**Exercise goal**
All of the records are to be copied out exactly, with nothing left out.

┌─ Supplied material

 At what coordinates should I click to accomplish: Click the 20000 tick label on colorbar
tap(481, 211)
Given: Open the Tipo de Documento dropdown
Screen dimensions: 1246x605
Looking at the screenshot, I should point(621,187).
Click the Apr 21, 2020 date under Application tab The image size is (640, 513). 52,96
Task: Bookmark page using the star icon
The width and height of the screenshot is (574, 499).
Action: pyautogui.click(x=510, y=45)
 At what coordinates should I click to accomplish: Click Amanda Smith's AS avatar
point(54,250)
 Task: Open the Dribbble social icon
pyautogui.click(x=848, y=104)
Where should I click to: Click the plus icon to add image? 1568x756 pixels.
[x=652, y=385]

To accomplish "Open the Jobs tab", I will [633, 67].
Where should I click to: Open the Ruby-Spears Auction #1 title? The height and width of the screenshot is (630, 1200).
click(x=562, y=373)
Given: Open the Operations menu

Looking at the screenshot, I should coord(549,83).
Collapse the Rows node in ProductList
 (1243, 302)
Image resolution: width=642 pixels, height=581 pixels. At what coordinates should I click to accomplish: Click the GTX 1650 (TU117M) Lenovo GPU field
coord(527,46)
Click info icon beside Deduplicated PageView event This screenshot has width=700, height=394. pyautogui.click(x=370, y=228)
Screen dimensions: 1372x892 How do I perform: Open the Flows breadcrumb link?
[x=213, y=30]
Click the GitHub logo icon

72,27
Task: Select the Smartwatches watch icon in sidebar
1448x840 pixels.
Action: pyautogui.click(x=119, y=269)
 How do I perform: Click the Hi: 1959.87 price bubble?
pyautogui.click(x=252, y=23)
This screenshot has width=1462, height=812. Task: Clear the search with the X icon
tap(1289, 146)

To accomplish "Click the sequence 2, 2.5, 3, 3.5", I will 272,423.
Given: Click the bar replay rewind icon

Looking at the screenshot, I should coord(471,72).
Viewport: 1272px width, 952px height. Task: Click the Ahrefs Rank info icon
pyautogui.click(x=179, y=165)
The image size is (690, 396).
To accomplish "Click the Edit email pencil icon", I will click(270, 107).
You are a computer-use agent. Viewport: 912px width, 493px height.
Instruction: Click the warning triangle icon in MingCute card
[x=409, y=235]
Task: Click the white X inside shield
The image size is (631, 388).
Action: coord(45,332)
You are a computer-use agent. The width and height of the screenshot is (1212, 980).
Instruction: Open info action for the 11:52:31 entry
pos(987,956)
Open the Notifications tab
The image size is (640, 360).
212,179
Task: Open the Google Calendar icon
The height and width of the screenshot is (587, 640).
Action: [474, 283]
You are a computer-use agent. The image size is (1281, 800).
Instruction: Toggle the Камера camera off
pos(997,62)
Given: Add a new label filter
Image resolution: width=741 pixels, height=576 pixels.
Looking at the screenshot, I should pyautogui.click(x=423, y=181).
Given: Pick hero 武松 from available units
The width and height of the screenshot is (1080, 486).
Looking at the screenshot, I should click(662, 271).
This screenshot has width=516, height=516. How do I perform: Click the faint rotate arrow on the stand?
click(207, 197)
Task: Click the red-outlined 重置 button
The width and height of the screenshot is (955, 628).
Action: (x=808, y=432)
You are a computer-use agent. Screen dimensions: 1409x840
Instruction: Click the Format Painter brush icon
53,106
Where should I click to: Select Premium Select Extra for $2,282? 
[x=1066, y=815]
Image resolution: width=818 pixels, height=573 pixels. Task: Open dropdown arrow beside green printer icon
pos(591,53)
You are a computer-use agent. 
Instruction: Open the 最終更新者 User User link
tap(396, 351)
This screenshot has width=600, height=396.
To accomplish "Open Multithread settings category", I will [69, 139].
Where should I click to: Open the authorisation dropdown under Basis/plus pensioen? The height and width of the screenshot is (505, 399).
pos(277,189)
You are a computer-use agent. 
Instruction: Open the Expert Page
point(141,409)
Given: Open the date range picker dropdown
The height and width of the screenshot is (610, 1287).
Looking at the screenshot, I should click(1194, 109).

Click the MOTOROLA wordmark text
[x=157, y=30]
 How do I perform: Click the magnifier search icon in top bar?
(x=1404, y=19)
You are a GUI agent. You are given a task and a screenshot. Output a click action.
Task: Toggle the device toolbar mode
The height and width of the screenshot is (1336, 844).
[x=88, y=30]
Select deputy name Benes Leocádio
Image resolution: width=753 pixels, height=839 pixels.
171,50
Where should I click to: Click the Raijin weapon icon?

└─

**Your solution**
 At what coordinates should I click to accomplish: Click the 20000 tick label on colorbar
tap(481, 211)
Given: Open the Tipo de Documento dropdown
Screen dimensions: 1246x605
Looking at the screenshot, I should point(621,187).
Click the Apr 21, 2020 date under Application tab The image size is (640, 513). 52,96
Task: Bookmark page using the star icon
The width and height of the screenshot is (574, 499).
Action: pyautogui.click(x=510, y=45)
 At what coordinates should I click to accomplish: Click Amanda Smith's AS avatar
point(54,250)
 Task: Open the Dribbble social icon
pyautogui.click(x=848, y=104)
Where should I click to: Click the plus icon to add image? 1568x756 pixels.
[x=652, y=385]

To accomplish "Open the Jobs tab", I will [633, 67].
Where should I click to: Open the Ruby-Spears Auction #1 title? The height and width of the screenshot is (630, 1200).
click(x=562, y=373)
Given: Open the Operations menu

Looking at the screenshot, I should coord(549,83).
Collapse the Rows node in ProductList
 (1243, 302)
Image resolution: width=642 pixels, height=581 pixels. At what coordinates should I click to accomplish: Click the GTX 1650 (TU117M) Lenovo GPU field
coord(527,46)
Click info icon beside Deduplicated PageView event This screenshot has width=700, height=394. pyautogui.click(x=370, y=228)
Screen dimensions: 1372x892 How do I perform: Open the Flows breadcrumb link?
[x=213, y=30]
Click the GitHub logo icon

72,27
Task: Select the Smartwatches watch icon in sidebar
1448x840 pixels.
Action: pyautogui.click(x=119, y=269)
 How do I perform: Click the Hi: 1959.87 price bubble?
pyautogui.click(x=252, y=23)
This screenshot has width=1462, height=812. Task: Clear the search with the X icon
tap(1289, 146)

To accomplish "Click the sequence 2, 2.5, 3, 3.5", I will 272,423.
Given: Click the bar replay rewind icon

Looking at the screenshot, I should coord(471,72).
Viewport: 1272px width, 952px height. Task: Click the Ahrefs Rank info icon
pyautogui.click(x=179, y=165)
The image size is (690, 396).
To accomplish "Click the Edit email pencil icon", I will click(270, 107).
You are a computer-use agent. Viewport: 912px width, 493px height.
Instruction: Click the warning triangle icon in MingCute card
[x=409, y=235]
Task: Click the white X inside shield
The image size is (631, 388).
Action: coord(45,332)
You are a computer-use agent. The width and height of the screenshot is (1212, 980).
Instruction: Open info action for the 11:52:31 entry
pos(987,956)
Open the Notifications tab
The image size is (640, 360).
212,179
Task: Open the Google Calendar icon
The height and width of the screenshot is (587, 640).
Action: [474, 283]
You are a computer-use agent. The image size is (1281, 800).
Instruction: Toggle the Камера camera off
pos(997,62)
Given: Add a new label filter
Image resolution: width=741 pixels, height=576 pixels.
Looking at the screenshot, I should pyautogui.click(x=423, y=181).
Given: Pick hero 武松 from available units
The width and height of the screenshot is (1080, 486).
Looking at the screenshot, I should click(662, 271).
This screenshot has width=516, height=516. How do I perform: Click the faint rotate arrow on the stand?
click(207, 197)
Task: Click the red-outlined 重置 button
The width and height of the screenshot is (955, 628).
Action: (x=808, y=432)
You are a computer-use agent. Screen dimensions: 1409x840
Instruction: Click the Format Painter brush icon
53,106
Where should I click to: Select Premium Select Extra for $2,282? 
[x=1066, y=815]
Image resolution: width=818 pixels, height=573 pixels. Task: Open dropdown arrow beside green printer icon
pos(591,53)
You are a computer-use agent. 
Instruction: Open the 最終更新者 User User link
tap(396, 351)
This screenshot has width=600, height=396.
To accomplish "Open Multithread settings category", I will [69, 139].
Where should I click to: Open the authorisation dropdown under Basis/plus pensioen? The height and width of the screenshot is (505, 399).
pos(277,189)
You are a computer-use agent. 
Instruction: Open the Expert Page
point(141,409)
Given: Open the date range picker dropdown
The height and width of the screenshot is (610, 1287).
Looking at the screenshot, I should click(1194, 109).

Click the MOTOROLA wordmark text
[x=157, y=30]
 How do I perform: Click the magnifier search icon in top bar?
(x=1404, y=19)
You are a GUI agent. You are given a task and a screenshot. Output a click action.
Task: Toggle the device toolbar mode
The height and width of the screenshot is (1336, 844).
[x=88, y=30]
Select deputy name Benes Leocádio
Image resolution: width=753 pixels, height=839 pixels.
171,50
Where should I click to: Click the Raijin weapon icon?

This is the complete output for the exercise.